| Aim |
Reproduce the rows exactly, starting at the line that contains "Where should I" and ending at the last of the rows. Leave the pictures out of your copy.

Item-finding rows
● ● ● ● ●
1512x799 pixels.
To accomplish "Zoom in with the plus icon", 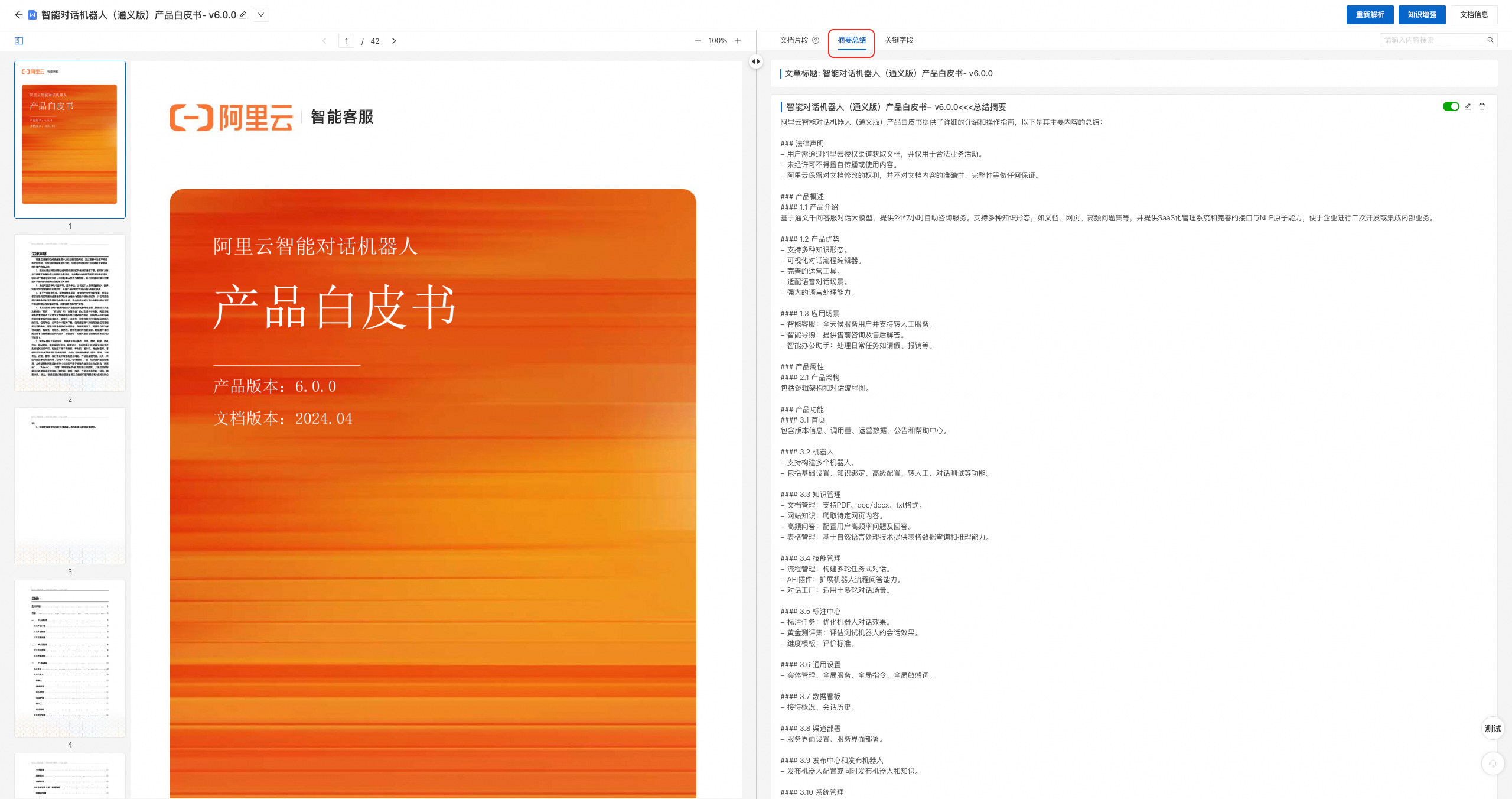I will click(x=738, y=41).
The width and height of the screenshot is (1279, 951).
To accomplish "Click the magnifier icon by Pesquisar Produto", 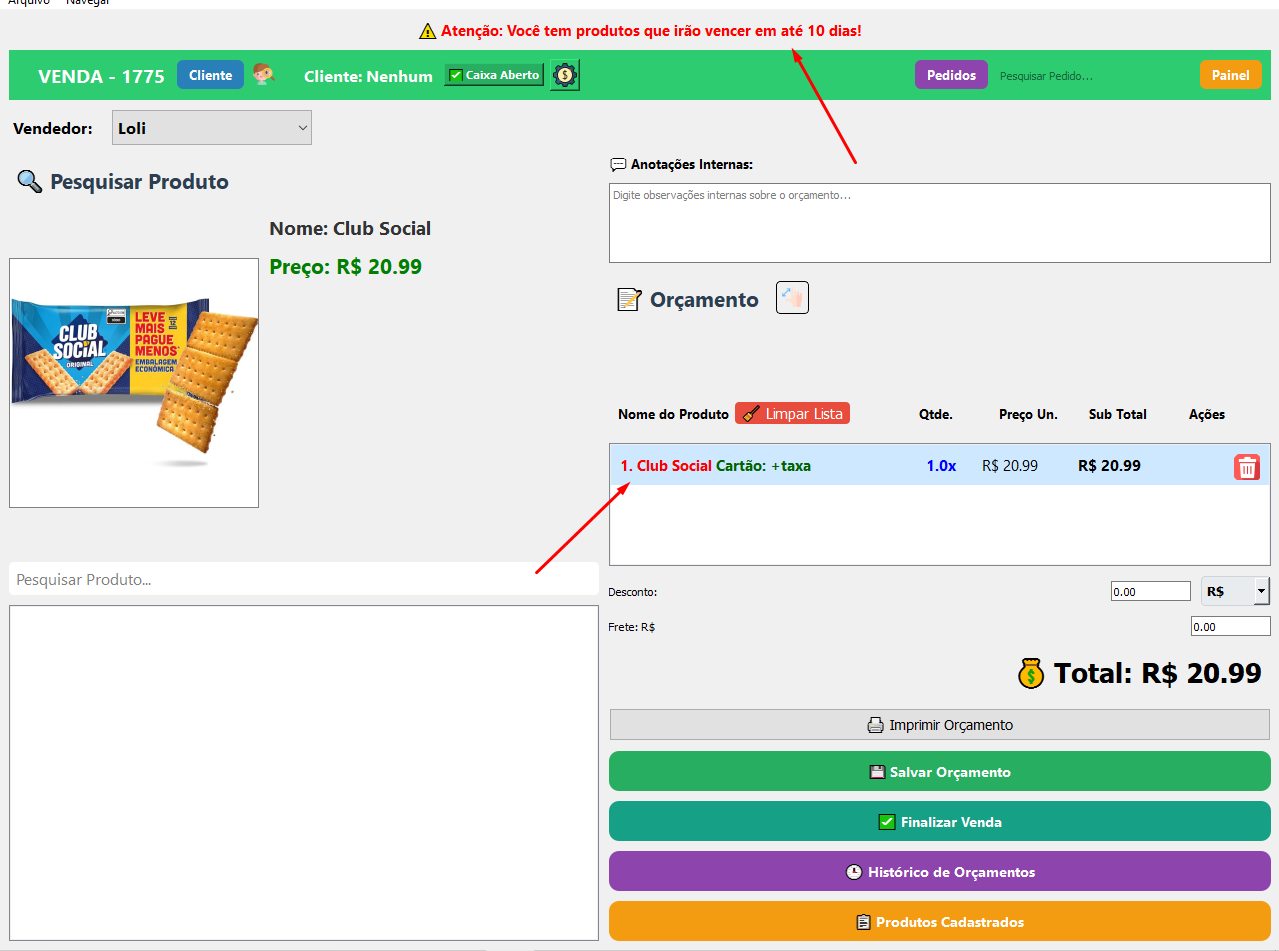I will point(30,182).
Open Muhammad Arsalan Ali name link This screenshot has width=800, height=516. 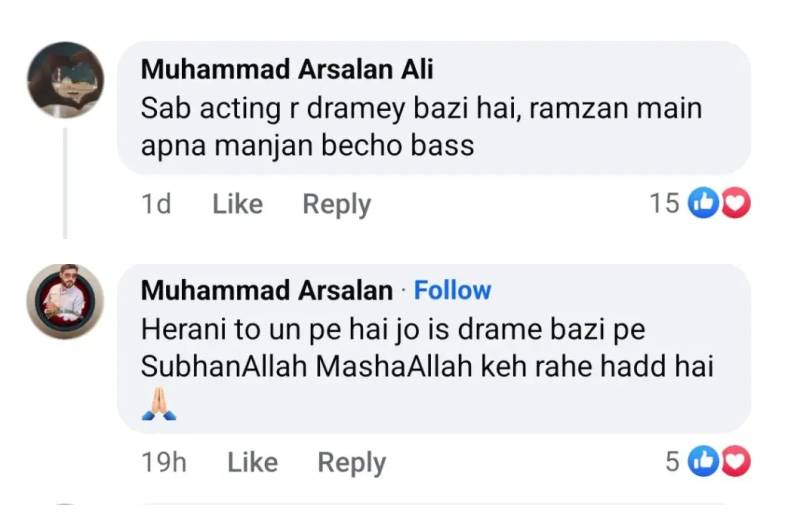pos(287,69)
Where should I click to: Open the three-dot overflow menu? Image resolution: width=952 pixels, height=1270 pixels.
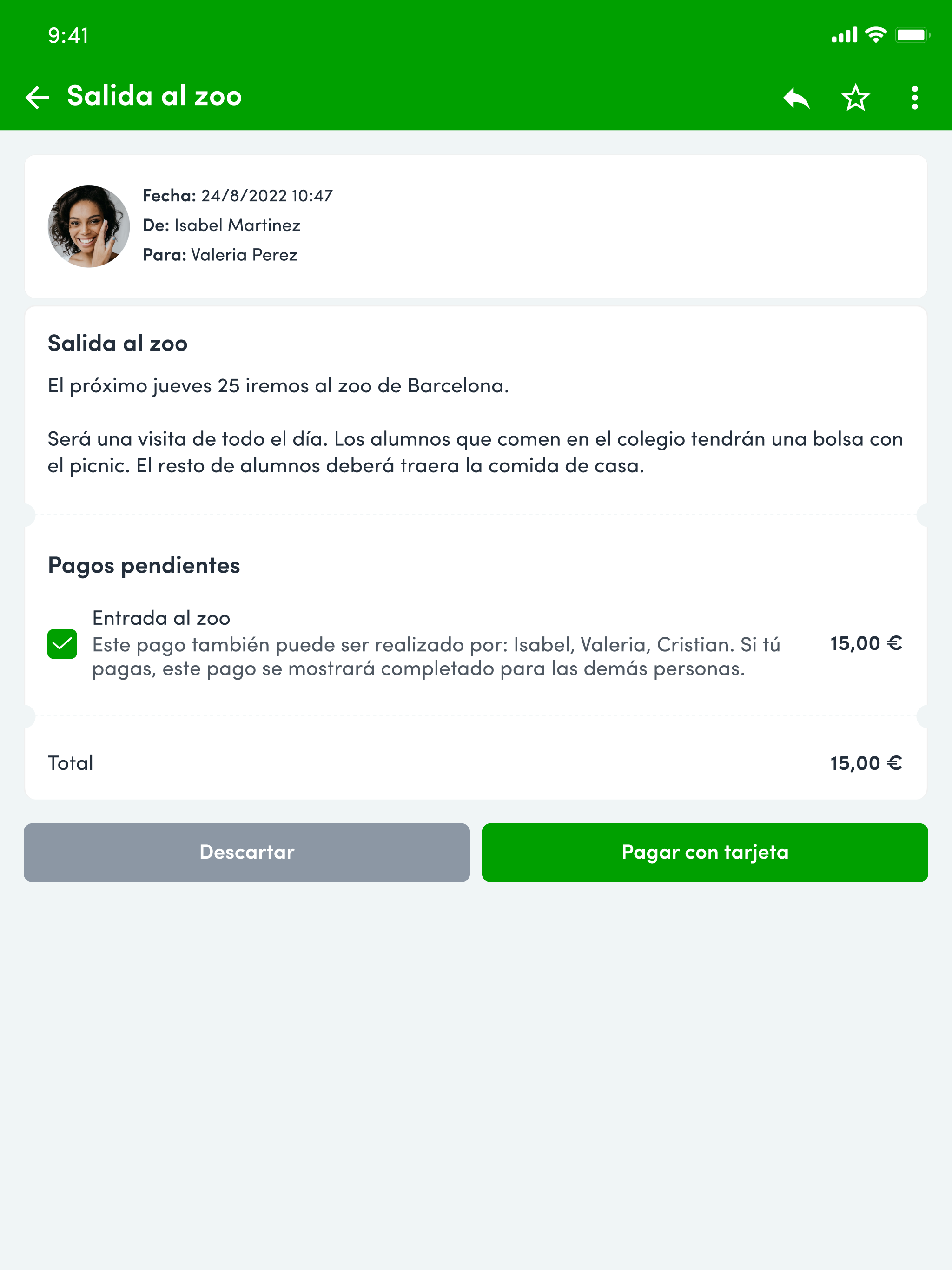[x=915, y=98]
● ● ● ● ●
| Answer |
Where should I click to: Open the three-dot overflow menu? Image resolution: width=952 pixels, height=1270 pixels.
[x=915, y=98]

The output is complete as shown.